Inoculation of Triatoma Virus (Dicistroviridae: Cripavirus) elicits a non-infective immune response in mice
1 Centre for Malaria and Tropical Diseases - Instituto de Higiene e Medicina Tropical - Universidade Nova de Lisboa, Lisboa, Portugal
2 Unidad de Biofísica (UBF, CSIC-UPV/EHU), Barrio Sarriena S/N, 48940, Leioa, Bizkaia, Spain
3 C Fundación Biofísica Bizkaia, Barrio Sarriena S/N, Leioa, Bizkaia, 48940, Spain
4 Centro de Estudios Parasitológicos y de Vectores (CEPAVE-CCT-La Plata-CONICET - UNLP) 2-584, La Plata, 1900, Argentina
5 Departamento de Bioquímica y Biologia Molecular, Universidad del País Vasco (UPV/EHU), 48940, Leioa, Spain
Parasites & Vectors 2013, 6:66 doi:10.1186/1756-3305-6-66Published: 15 March 2013
Dicistroviridae is a new family of small, non-enveloped, +ssRNA viruses pathogenic to both beneficial arthropods and insect pests. Little is known about the dicistrovirus replication mechanism or gene function, and any knowledge on these subjects comes mainly from comparisons with mammalian viruses from the Picornaviridae family. Due to its peculiar genome organization and characteristics of the per os viral transmission route, dicistroviruses make good candidates for use as biopesticides. Triatoma virus (TrV) is a pathogen of Triatoma infestans (Hemiptera: Reduviidae), one of the main vectors of the human trypanosomiasis disease called Chagas disease. TrV was postulated as a potential control agent against Chagas’ vectors. Although there is no evidence that TrV nor other dicistroviruses replicate in species outside the Insecta class, the innocuousness of these viruses in humans and animals needs to be ascertained.

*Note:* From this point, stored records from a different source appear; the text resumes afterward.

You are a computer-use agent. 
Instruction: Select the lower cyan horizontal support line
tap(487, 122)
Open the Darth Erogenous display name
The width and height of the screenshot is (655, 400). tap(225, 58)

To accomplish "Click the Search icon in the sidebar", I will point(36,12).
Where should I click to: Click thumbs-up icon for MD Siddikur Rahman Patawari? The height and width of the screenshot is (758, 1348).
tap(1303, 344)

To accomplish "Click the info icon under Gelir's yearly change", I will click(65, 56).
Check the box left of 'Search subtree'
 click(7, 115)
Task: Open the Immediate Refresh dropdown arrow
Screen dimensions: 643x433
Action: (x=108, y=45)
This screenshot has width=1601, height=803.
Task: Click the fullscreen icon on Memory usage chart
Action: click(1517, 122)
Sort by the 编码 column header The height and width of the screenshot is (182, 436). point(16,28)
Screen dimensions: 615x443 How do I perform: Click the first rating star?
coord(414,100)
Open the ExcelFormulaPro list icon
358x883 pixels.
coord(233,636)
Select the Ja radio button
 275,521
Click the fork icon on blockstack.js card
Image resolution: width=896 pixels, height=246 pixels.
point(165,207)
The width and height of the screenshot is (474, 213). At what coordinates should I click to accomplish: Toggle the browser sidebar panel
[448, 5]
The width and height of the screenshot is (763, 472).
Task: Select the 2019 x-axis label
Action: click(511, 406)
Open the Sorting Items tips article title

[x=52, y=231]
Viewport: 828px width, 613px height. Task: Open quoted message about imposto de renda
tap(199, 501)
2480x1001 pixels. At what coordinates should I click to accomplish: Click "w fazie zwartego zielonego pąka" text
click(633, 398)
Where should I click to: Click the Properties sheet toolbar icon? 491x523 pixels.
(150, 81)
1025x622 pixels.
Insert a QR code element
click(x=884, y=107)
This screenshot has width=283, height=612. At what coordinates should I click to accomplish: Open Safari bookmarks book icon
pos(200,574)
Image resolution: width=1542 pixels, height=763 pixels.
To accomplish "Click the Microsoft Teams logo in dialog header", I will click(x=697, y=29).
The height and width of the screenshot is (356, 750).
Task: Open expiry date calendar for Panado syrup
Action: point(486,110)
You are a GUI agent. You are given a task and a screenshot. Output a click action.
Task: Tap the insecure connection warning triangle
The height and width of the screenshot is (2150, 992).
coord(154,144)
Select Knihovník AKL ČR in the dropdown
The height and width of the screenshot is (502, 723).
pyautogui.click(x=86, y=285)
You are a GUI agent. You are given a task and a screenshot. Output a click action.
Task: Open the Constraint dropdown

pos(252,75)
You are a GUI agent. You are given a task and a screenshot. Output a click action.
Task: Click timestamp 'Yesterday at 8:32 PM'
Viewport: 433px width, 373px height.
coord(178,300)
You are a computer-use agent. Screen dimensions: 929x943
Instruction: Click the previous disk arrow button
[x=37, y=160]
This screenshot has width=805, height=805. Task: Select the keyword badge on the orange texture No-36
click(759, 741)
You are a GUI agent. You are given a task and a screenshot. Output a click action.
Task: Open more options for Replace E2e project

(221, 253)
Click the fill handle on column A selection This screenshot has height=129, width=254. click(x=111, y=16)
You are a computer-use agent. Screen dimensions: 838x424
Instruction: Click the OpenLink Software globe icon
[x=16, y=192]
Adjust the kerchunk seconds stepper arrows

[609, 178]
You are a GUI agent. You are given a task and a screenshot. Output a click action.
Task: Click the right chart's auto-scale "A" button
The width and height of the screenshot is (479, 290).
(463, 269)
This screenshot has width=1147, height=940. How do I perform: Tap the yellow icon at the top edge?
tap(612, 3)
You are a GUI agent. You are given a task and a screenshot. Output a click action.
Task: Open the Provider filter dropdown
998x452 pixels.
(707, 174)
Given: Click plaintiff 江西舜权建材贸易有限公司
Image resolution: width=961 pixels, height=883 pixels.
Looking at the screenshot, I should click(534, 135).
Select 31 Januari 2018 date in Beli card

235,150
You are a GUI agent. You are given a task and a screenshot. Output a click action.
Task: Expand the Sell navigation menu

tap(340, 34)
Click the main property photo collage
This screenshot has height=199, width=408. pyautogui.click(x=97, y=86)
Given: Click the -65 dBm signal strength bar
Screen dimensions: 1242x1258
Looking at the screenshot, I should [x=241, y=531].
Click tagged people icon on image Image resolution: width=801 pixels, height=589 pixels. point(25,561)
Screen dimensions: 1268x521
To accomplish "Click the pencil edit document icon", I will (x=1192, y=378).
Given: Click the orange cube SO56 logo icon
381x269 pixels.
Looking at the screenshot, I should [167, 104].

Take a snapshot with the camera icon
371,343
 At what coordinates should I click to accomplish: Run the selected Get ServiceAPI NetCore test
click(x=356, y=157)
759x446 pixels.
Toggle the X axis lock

In this study, RT-PCR and ELISA were used to detect the infectivity of this virus in Mus musculus BALB/c mice.
In this study we have observed that there is no significant difference in the ratio IgG2a/IgG1 in sera from animals inoculated with TrV when compared with non-inoculated animals or mice inoculated only with non-infective TrV protein capsids.
We conclude that, under our experimental conditions, TrV is unable to replicate in mice. This study constitutes the first test to evaluate the infectivity of a dicistrovirus in a vertebrate animal model.